Pour Paul-Marie Gondjout, c’est un peu la tournée de la dernière chance. Le 6 novembre dernier, le secrétaire exécutif adjoint de l’Union nationale (UN, opposition) s’est rendu à Port-Gentil pour tenter de convaincre délégués et militants de soutenir le 13 novembre prochain sa candidature à la présidence du parti. « Nouveau dynamisme », « plus grande proximité avec la base »… Le gendre de Zacharie Myboto, l’actuel patron auquel il entend succéder, est lancé dans une opération séduction.
Il avait auparavant tenu le même discours dans les provinces du Haut-Ogooué et de l’Ogooué-Lolo avec un objectif en tête : coiffer au poteau sa rivale, que beaucoup considèrent comme la favorite de l’élection : la vice-présidente de l’UN, Paulette Missambo.
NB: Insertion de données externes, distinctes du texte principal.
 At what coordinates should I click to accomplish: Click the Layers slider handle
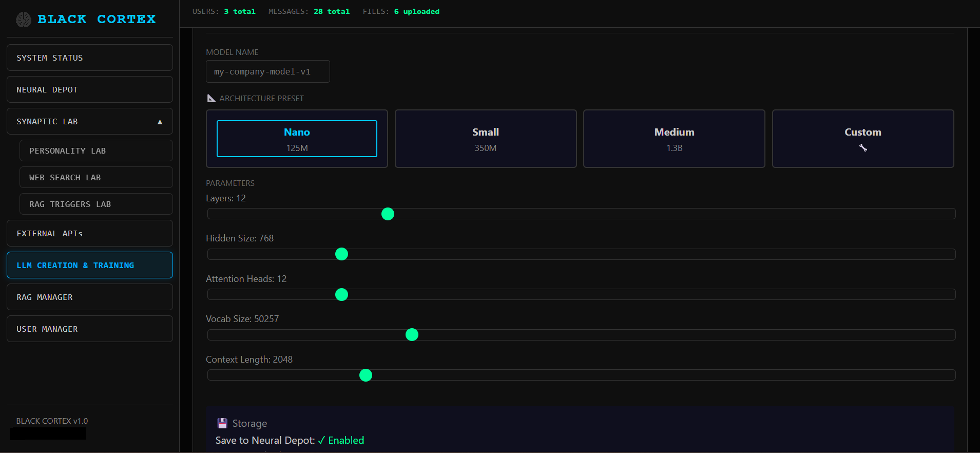coord(388,214)
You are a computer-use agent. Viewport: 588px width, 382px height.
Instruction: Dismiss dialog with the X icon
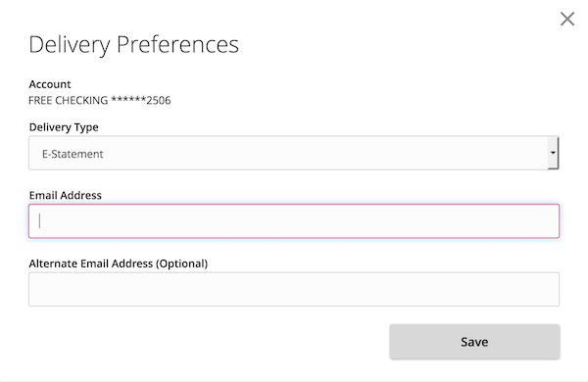[x=567, y=19]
L’épouse de feu Casimir Oyé Mba, laquelle a également effectué une tournée, notamment dans l’Estuaire et le Haut-Ogooué, s’est appuyée sur un discours favorable au renouvellement du parti et à une place accrue réservée aux jeunes et aux femmes. Et celui-ci a visiblement séduit.
Le thème du “non” à la succession dynastique des Myboto rassemble ceux qui s’opposent au clan Bongo
« Elle a réussi à faire de Paul-Marie Gondjout le candidat du passé, explique un cadre de l’UN. Et le thème du “non” à la succession dynastique des Myboto est forcément rassembleur chez ceux qui s’opposent au clan Bongo depuis dix ans. Comment peut-on imaginer, dans un parti d’opposition tel que le nôtre, que le gendre [Paul-Marie Gondjout] et la fille [Chantal Myboto] succèdent au père ? »
« Paul-Marie Gondjout a voulu gagner du temps »
Entre les deux listes rivales, le duel dure en réalité depuis plus d’une année, le congrès de renouvellement des instances ayant été reporté à plusieurs reprises depuis le mois de novembre 2020. Début décembre 2020, Paul-Marie Gondjout, alors seul candidat en lice, avait ainsi été obligé d’annuler le vote, sous la pression des délégués et militants souhaitant présenter d’autres candidatures, dont celle de Paulette Missambo.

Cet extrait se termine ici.